As part of necessary government reforms, the commission recommends the creation of a Senate-confirmed national cyber director position within the White House and new, congressional cyber security committees. It also calls for an updated national cyber strategy, a new bureau for cyberspace security and emerging technologies at the State Department, and the strengthening of the Cybersecurity and Infrastructure Security Agency (CISA).

"We want working at CISA to become so appealing to young professionals interested in national service that it competes with the NSA, the FBI, Google, and Facebook for top-level talent (and wins)," the report authors said.  

Though the executive branch was represented on the commission, it is unclear how much appetite exists within the administration for structural or even personnel changes. The Trump administration downgraded and then effectively eliminated the position of cyber security coordinator in 2018, under then-national security adviser John Bolton. The current national security adviser, Robert O'Brien, has embarked on a systematic downsizing of National Security Council staff since assuming the role six months ago. The State Department's workforce has also seen staff and funding cuts.  

Private sector companies, the report says, will need to strengthen their own security measures and be quicker at mitigating cyberattacks. Among its recommendations is that some product manufacturers be held liable for damages that stem from an unpatched cyber vulnerability. It also calls for closer cooperation with government agencies.

"If the U.S. government cannot find a way to seamlessly collaborate with the private sector to build a resilient cyber ecosystem, the nation will never be secure," the authors say.

The report also singles out election security as a priority, noting that concerns about foreign interference persist to this day. "If we don't get election security right, deterrence will fail and future generations will look back with longing and regret on the once-powerful American Republic and wonder how we screwed the whole thing up," the chairmen write.

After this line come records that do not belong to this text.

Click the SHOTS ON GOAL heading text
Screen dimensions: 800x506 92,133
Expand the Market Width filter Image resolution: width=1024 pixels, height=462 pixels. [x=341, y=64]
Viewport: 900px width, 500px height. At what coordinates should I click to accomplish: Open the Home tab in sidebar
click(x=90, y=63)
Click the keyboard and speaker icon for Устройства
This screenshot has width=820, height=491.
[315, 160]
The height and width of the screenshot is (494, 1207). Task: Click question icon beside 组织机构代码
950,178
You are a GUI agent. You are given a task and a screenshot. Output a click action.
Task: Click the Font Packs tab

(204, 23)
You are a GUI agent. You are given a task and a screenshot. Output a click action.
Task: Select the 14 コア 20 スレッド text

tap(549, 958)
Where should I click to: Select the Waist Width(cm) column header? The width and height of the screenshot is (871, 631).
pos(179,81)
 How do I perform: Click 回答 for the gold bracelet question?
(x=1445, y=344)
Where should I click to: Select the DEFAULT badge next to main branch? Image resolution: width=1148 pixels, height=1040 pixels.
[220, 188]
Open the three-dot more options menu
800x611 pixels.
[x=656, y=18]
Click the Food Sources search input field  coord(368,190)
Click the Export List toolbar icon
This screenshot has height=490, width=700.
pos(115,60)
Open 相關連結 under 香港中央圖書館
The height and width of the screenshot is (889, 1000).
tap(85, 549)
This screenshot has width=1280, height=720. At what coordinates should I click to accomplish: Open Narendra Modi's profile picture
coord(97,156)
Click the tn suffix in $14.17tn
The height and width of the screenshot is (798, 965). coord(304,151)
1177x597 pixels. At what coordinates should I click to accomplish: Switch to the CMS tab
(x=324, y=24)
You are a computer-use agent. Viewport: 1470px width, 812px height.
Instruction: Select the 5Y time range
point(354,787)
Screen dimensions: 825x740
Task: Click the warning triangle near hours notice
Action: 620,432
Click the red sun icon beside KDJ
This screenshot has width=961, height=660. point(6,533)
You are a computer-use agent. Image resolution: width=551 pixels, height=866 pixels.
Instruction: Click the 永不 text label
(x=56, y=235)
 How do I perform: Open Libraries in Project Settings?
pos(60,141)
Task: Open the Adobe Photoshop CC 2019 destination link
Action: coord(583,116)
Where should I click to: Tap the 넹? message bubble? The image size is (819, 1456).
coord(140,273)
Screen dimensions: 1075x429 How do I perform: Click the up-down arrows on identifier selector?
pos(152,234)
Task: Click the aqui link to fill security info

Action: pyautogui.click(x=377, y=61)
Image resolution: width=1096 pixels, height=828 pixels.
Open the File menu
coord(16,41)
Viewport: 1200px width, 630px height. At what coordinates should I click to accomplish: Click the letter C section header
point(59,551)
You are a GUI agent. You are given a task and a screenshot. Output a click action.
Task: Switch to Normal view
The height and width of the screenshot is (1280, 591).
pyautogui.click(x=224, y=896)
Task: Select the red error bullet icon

They recommend reforming institutions charged with protecting the electoral process and ensuring that voting systems "retain a verifiable, auditable paper trail and paper-based balloting background."

"Going beyond elections, the U.S. government must also seek to better understand and counter broader cyber threats targeting our democratic institutions," the report says.

The commission co-chairs are in the coming weeks expected to testify before several congressional committees and brief other stakeholders. The report calls on Congress to monitor and assess the implementation of the report's recommendations over the next two years.